Un groupe technique Zones tampons a été créé en 2011 avec son site dédié (1). Les zones tampons telles les bandes enherbées au bord des cours d’eau font leur preuve dans leur protection vis-à-vis des applications de produits phyto pour autant qu’ils assurent la rétention des polluants et leur biodégradation active. « Vis-à-vis du ruissellement notamment, ces bandes doivent permettre une infiltration superficielle, explique l’Irstea (2). Il faut alors en préserver la perméabilité en évitant toute compaction, assurer une bonne connexion entre la parcelle et la zone herbeuse et éviter tous courts-circuits tel les rigoles, les traces de roue dans la bande, les busages et drainages.

(1) zonestampons.onema.fr
(2) Institut national de recherche en sciences et technologies pour l’environnement et l’agriculture.
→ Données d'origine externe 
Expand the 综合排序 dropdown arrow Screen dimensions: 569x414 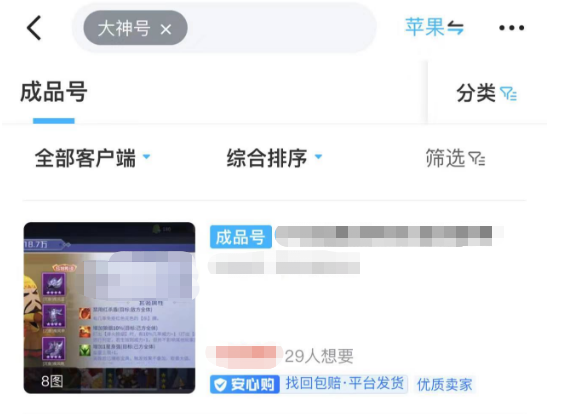tap(318, 157)
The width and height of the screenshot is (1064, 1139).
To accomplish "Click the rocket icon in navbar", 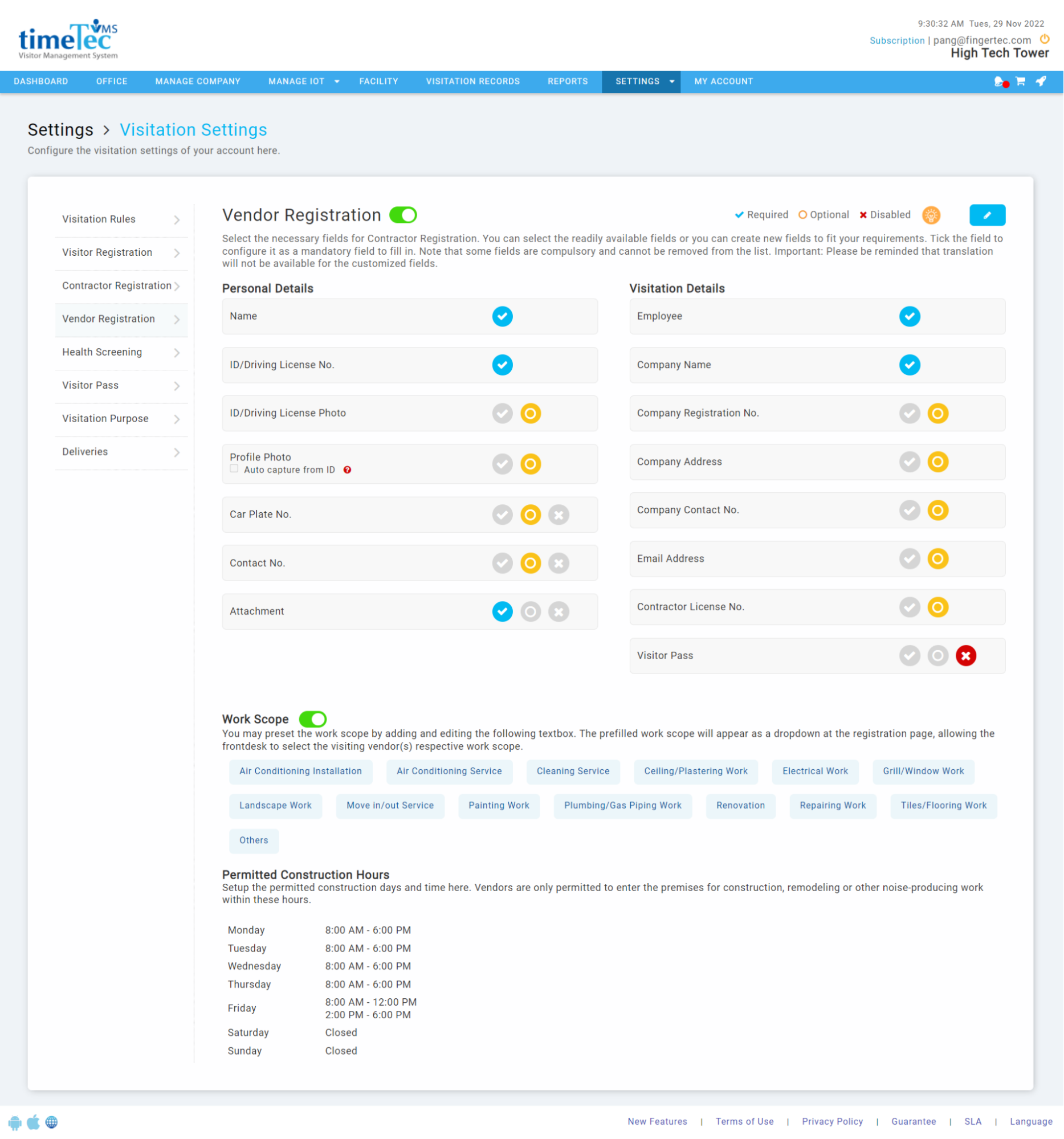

Des distances à respecter pour les riverains vulnérables

Près de certains lieux accueillant des personnes dites vulnérables, des arrêtés préfectoraux ont été pris dans les différents départements en 2016 pour les préserver des risques d’exposition aux produits phytos. Sont concernés les enfants, les personnes âgées, celles hospitalisées… Ainsi, selon le type d’équipement de pulvérisation utilisé, des zones plus ou moins étendues de non traitement sont imposées aux horaires des activités des élèves à proximité des établissements scolaires ainsi que près de crèches, de haltes garderies, de relais d’assistance maternelle, de maisons de retraites, d’hôpitaux… Par contre, pour le riverain lambda et les zones résidentielles, aucune mesure de protection n’a été prise.